Zobeiri et al. (2013) used a rat model with genetic absence epilepsy that displayed spike and slow wave discharges (SWDs) (Zobeiri et al., 2013). Using EEG concurrently with tDCS they showed cathodal tDCS led to fewer SWDs during stimulation, and SWDs of shorter duration once the stimulation had ended (both results were intensity dependent). Dhamne and colleagues showed in a rat pentylenetetrazol (PTZ) SE model that 1 mA cathodal DCS reduced spike bursts, and suppressed clinical seizures, and was more effective in seizure suppression when used in combination with lorazepam (LZP), improving clinical seizure outcomes compared to either DCS or LZP alone (Dhamne et al., 2015). While these studies use different models of epileptic activity, they converge on finding that cathodal tDCS reduces epileptic activity. Future studies should build on these animal models to examine how cathodal tDCS may be acting in this capacity.

6.5. Animal Models of Psychiatric Disorders

It should be emphasized that there are limitations to some animal models of psychiatric disorders. In some cases, sufficient models either do not exist or traditional models have been criticized (Kekic et al., 2016), and measuring the presence of a psychiatric disorder analogous to human disorders (e.g. depression, anxiety) through the animals’ behavior can be difficult considering similar behaviors can manifest in humans with different psychiatric issues. Psychiatric research in animals is further complicated by issues surrounding interpretation of an animals’ behavior as well as an overall inability to determine an animals’ feelings, such as suicidal thoughts (Donaldson et al., 2015). There have been past failures of promising therapeutic interventions which did not translate from animal models to humans, most notably for drug development, which has relied heavily on animal models for intervention development. tDCS has shown positive results for some psychiatric disorders (Loo et al., 2012, Oliveira et al., 2013, Pedron et al., 2014); however, given the inconsistencies related to psychiatric disorders in general, relating results from tDCS animal studies to clinical treatment should be drawn with caution.

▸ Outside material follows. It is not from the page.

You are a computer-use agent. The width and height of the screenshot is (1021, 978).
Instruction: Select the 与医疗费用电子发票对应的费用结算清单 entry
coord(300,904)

7. Insights on tDCS Safety from Animal Models

7.1. Safety Limits for Tissue Injury

Data for a tDCS lesion threshold in animal models have been used to support the significant safety factor between maximum tDCS and brain damage (Bikson et al., 2009, Liebetanz et al., 2009). As the use of tDCS increases, this data warrants updating. Modeling DC predictions across animal and human are specific to the electric field produced in the brain, so data from animal models are solely based on analysis of brain lesion in this section. In addition, our analyses in this section do not consider polarity (anode, cathode) or direction (radial, tangential), instead focusing only on current intensity or electric field magnitude.

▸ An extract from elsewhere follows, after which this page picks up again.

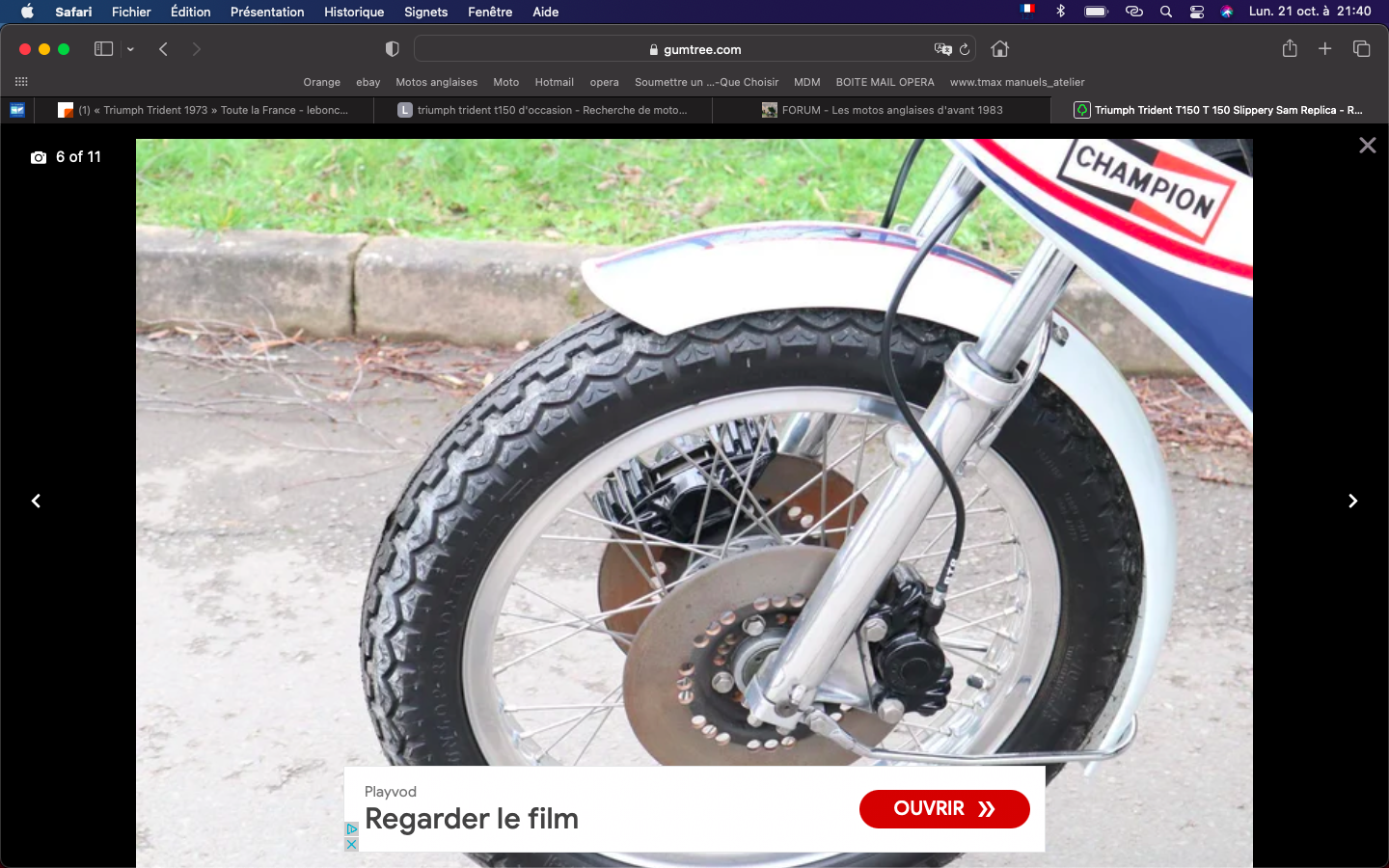This screenshot has height=868, width=1389.
Task: Open macOS Control Center toggles
Action: click(x=1197, y=12)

Issues that arise from basing human safety standards on histological lesion thresholds from animals have been previously outlined, and include: 1) possible differences in susceptibility between rat and human tissue to damage from tDCS; 2) experimental limits for detecting various modes of damage, including dose response assumptions (Section 1.6); 3) anatomical differences when scaling rodent results from rat to human predictions; and 4) differences in method of stimulation (e.g. transdermal vs. epicranial) (Brunoni et al., 2012). For all the limitations of basing human safety standards on rat histology, including lack of long term data and associated behavioral changes, this data nonetheless represents an outer safety limit which cannot be approached during clinical tDCS.

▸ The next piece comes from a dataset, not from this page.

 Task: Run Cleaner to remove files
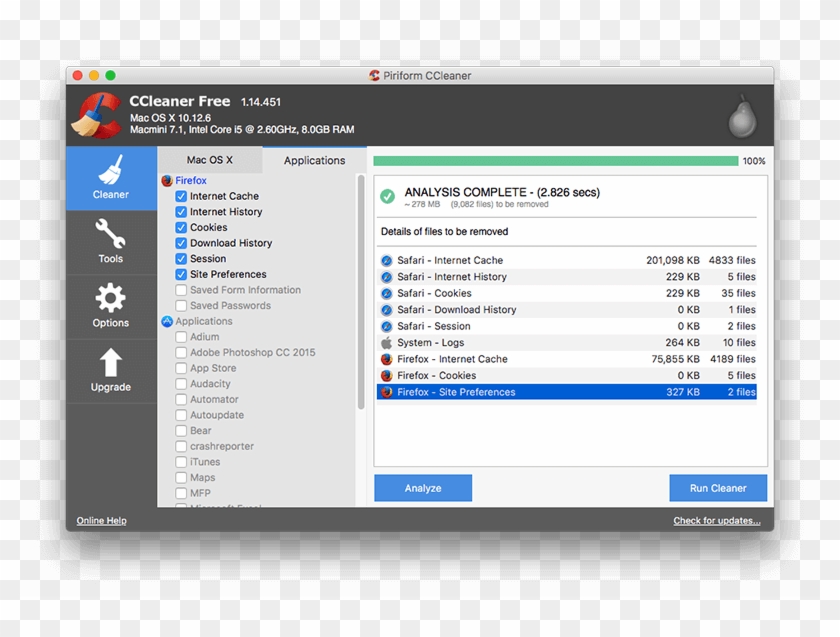[x=718, y=488]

Tissue damage resulting from electrodes in direct contact with the brain or using AC waveforms (Agnew et al., 1987) during animal studies are misleading for tDCS safety (Bikson et al., 2009) and are not discussed in this review. However, results from three groups who tested safety thresholds for epicranial tDCS are consolidated: 1) Liebetanz and colleagues (Liebetanz et al., 2009); 2); Fritsch and colleagues (in preparation); and 3) Jankord and colleagues (Jackson et al., Anodal Limits of transcranial Direct Current Stimulation, 2016, under review). All studies applied tDCS on the surface of the rat skull using a relatively small electrode contact area relative to the return electrode positioned on the body. The lowest tDCS current intensity at which histological damage was recorded for each study was: 1) Liebetanz: 500 μA applied through 2.1 mm diameter circular electrode (3.5 mm2 surface area) for 10 minutes, assessed by hematoxylin and eosin (H&E) stain; 2) Fritsch: 600 μA applied through 4 mm diameter circular electrode (12.5 mm2 surface area) for 20 minutes, assessed by FluoroJade C stain; and 3) Jankord: 500 μA applied through 5×5 mm square electrode (25 mm2 surface area) for 60 minutes, assessed by H&E stain and immunohistochemistry.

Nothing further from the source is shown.